Several school board members expressed concerns that the zone could hurt enrollment at other high schools. They were particularly worried about Manual High School, a struggling school that’s also located in northeast Denver and shares its building with McAuliffe Manual Middle School. McAuliffe Manual is modeled after McAuliffe International, the district’s most sought-after middle school. It was placed at Manual in part to feed into the high school.

Kurt Dennis, who serves as principal at McAuliffe International and helped found McAuliffe Manual, told the school board earlier this week that the middle school at Manual is still committed to that arrangement. The feeder pattern is meant to be between McAuliffe International and Northfield, not McAuliffe Manual and Northfield, he said.

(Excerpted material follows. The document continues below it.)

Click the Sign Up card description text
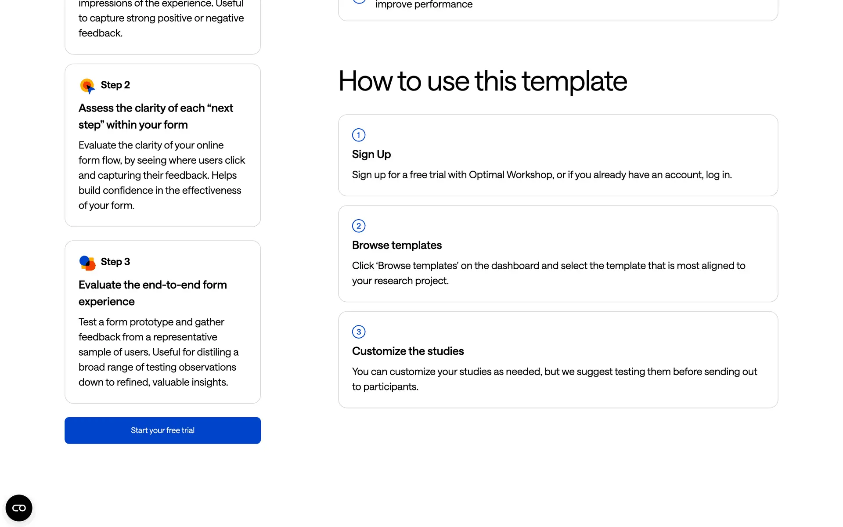Screen dimensions: 843x527 click(541, 175)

“Our intention for McAuliffe Manual is that we are partners with Manual,” Dennis said.

Innovation zones were created by a 2008 state law. Denver Public Schools has taken the concept and run with it. The 92,600-student district is known nationwide for its “portfolio management” approach that incorporates a wide range of school types.

To join an innovation zone in Denver, schools must first be designated “innovation schools.” That status allows them to waive certain state and district rules, such as the length of the school day or year. To get that status, a majority of staff members must vote to adopt an “innovation plan” that details which waivers the school is seeking and why. The same staff voting requirement is in place for joining an innovation zone.

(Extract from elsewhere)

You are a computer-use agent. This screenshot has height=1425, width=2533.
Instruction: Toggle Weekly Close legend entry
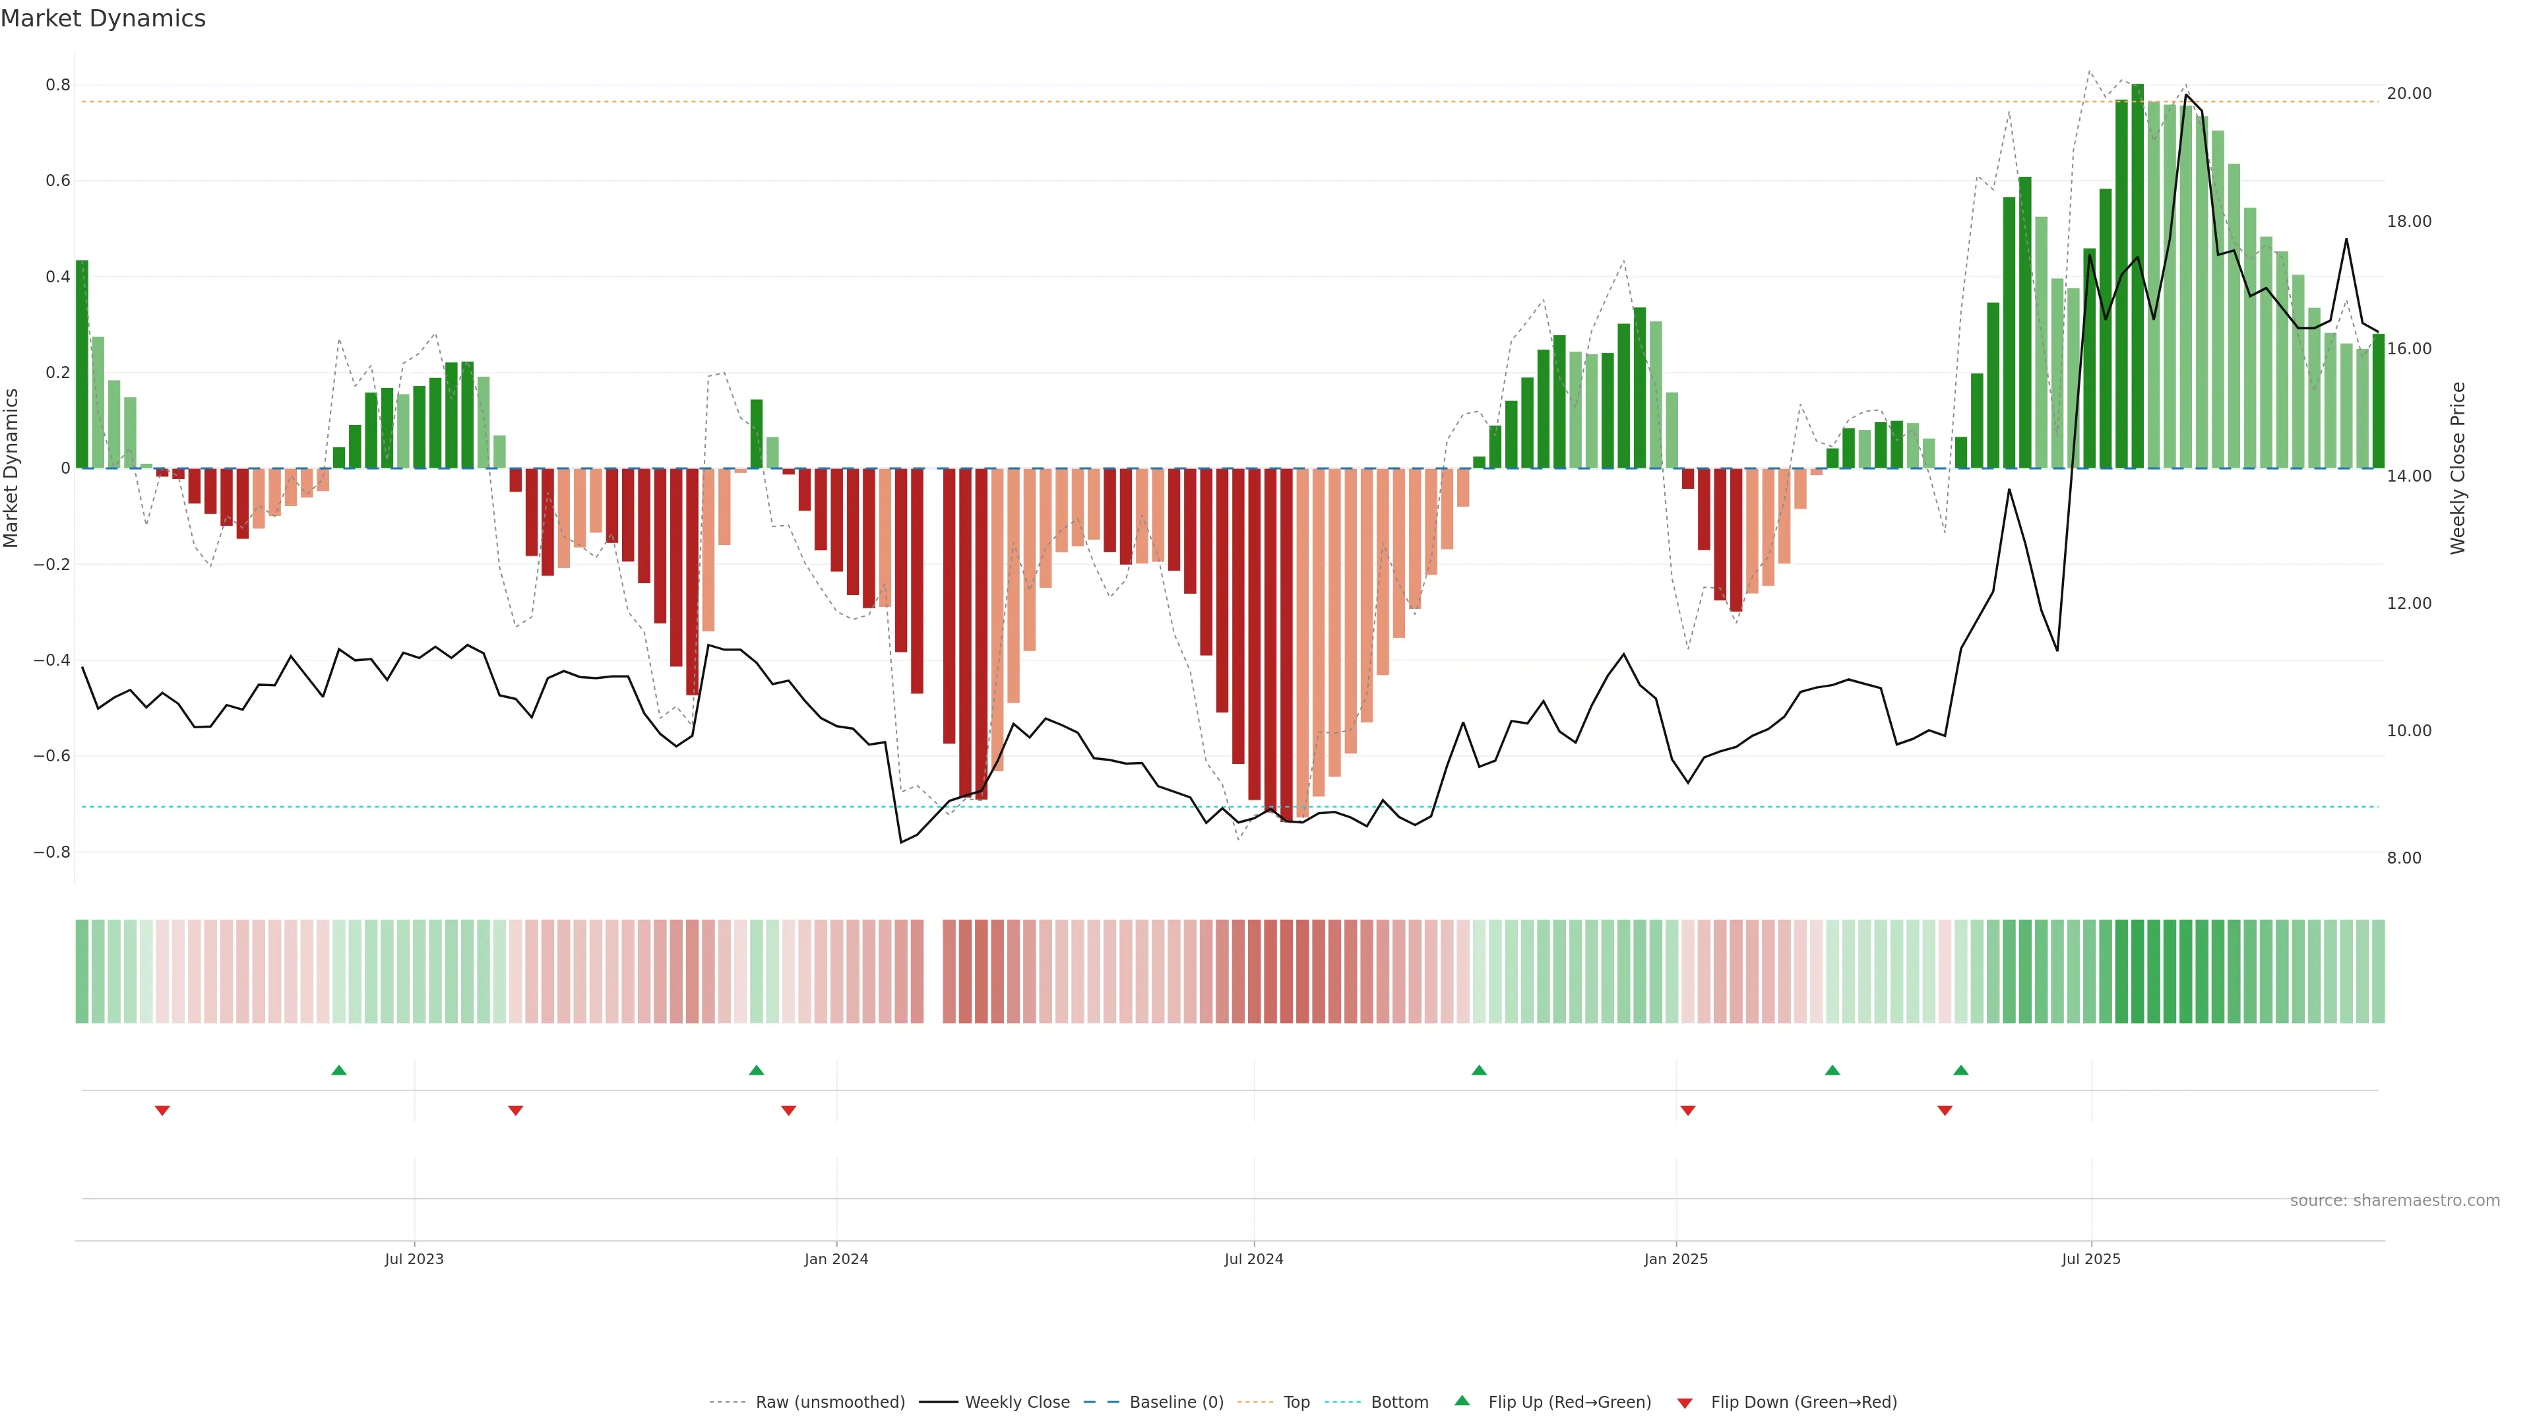[1017, 1402]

Being part of a zone exempts school leaders from district meetings and trainings, thus allowing them to spend more time working with teachers and students. The leaders are supervised by an executive director hired by the zone’s board of directors, not a district administrator.

In addition, zone schools have more control over how they spend the state per-student funding they receive. They can opt out of paying for certain district services that are non-negotiable for regular district schools, and instead use that money to pay for things that meet their school’s specific needs, such as an additional special education teacher.

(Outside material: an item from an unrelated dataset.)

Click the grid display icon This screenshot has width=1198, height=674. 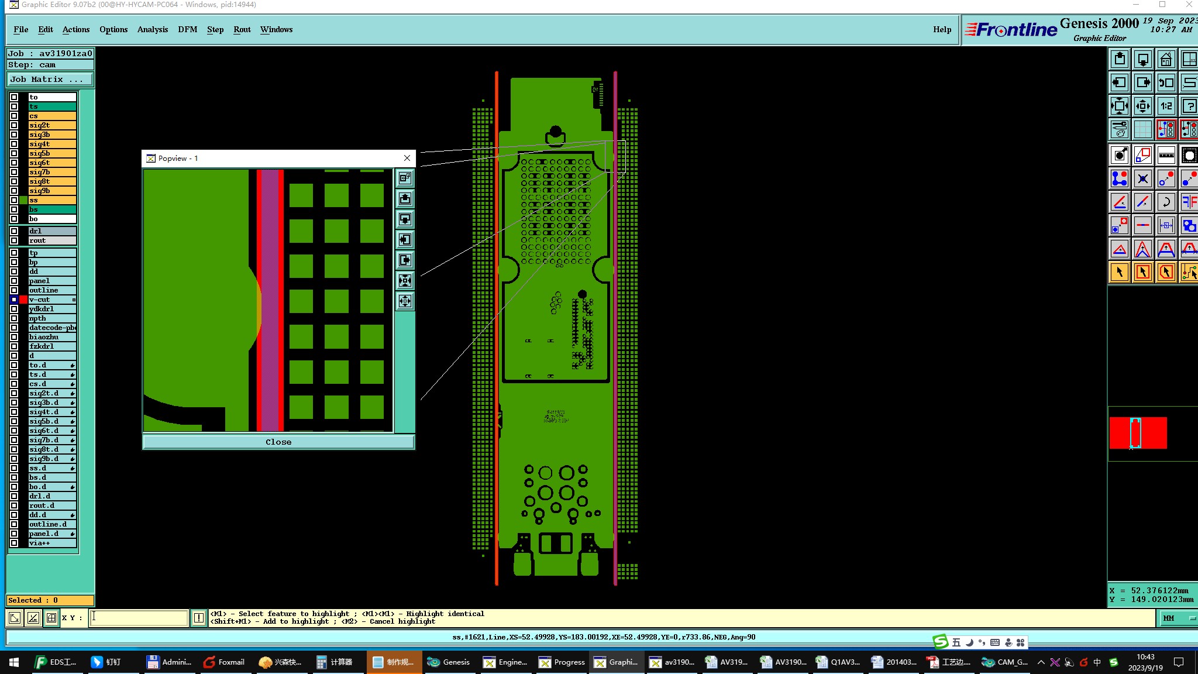click(1142, 129)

Valdez plans to use that budget flexibility to provide additional bilingual speech therapy services, parents and teachers told the school board. The school’s current therapist works part-time and is so overwhelmed with paperwork that it’s cutting into her time with students, they said.

“Though our school is bilingual and our current teacher is very good, the school would benefit from having bilingual support services,” Ivonne Gutierrez, a parent at the school, said.

In exchange for increased autonomy, schools in both zones agreed to work to improve their ratings, which are largely based on test scores, within three years. The Luminary Learning Network is heading into its third school year with three of its four schools on track. Whether or not they meet that goal could influence the board’s future support of the zone.

Eight other schools previously signaled their interest in joining the Luminary Learning Network or forming innovation zones of their own. However, only Valdez and the four schools in the Northeast Denver Innovation Zones submitted applications this year.